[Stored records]

********************

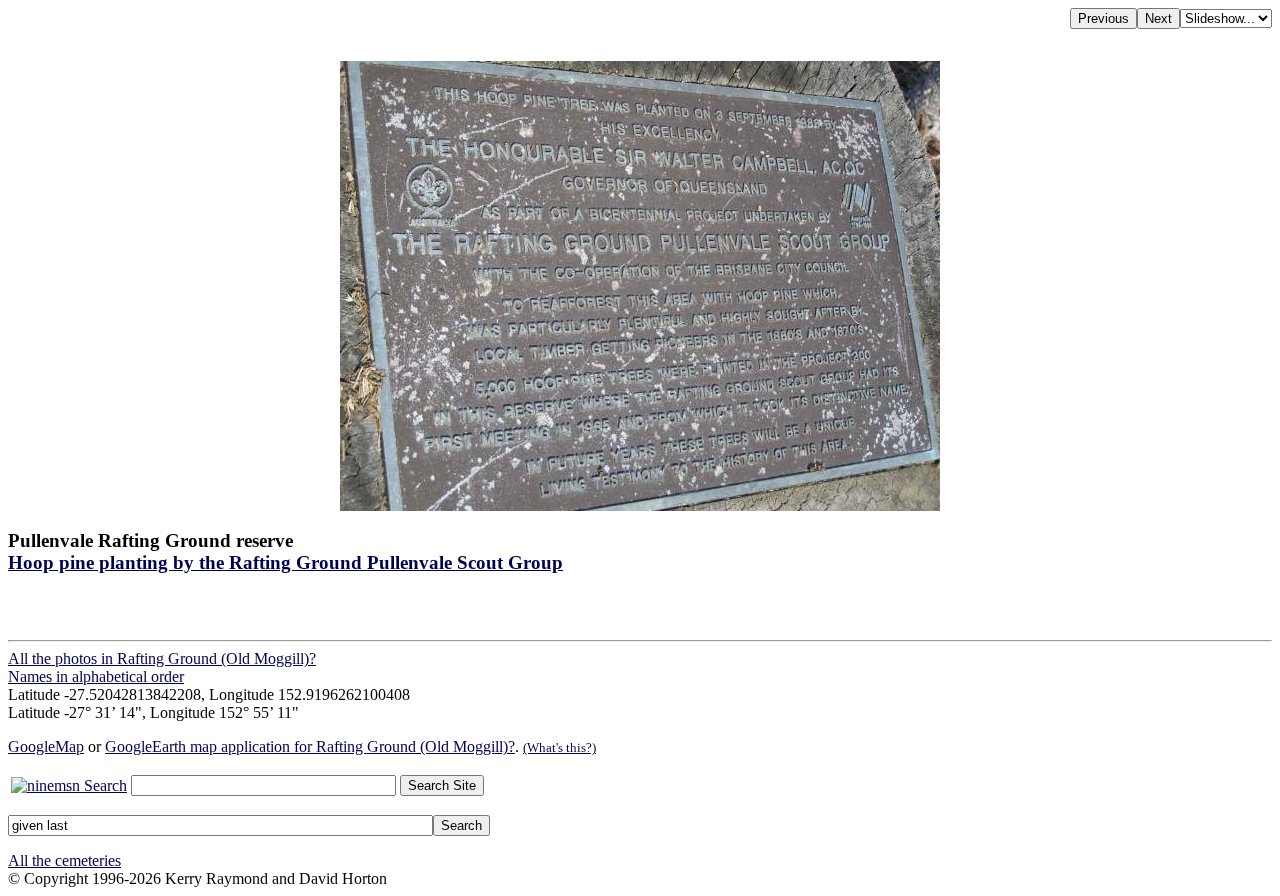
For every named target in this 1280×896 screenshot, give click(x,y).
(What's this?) (559, 747)
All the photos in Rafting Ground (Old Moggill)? (162, 658)
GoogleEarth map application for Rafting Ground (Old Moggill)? (310, 746)
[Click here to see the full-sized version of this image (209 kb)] (640, 505)
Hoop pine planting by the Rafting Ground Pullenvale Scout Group (285, 562)
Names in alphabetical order (96, 676)
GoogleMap (46, 746)
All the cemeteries (64, 860)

********************

TRY IT >> Copy every line of the data exactly as written, excluding the pictures.

ANSWER TO THIS TASK >>
For every named target in this 1280×896 screenshot, give click(x,y).
(What's this?) (559, 747)
All the photos in Rafting Ground (Old Moggill)? (162, 658)
GoogleEarth map application for Rafting Ground (Old Moggill)? (310, 746)
[Click here to see the full-sized version of this image (209 kb)] (640, 505)
Hoop pine planting by the Rafting Ground Pullenvale Scout Group (285, 562)
Names in alphabetical order (96, 676)
GoogleMap (46, 746)
All the cemeteries (64, 860)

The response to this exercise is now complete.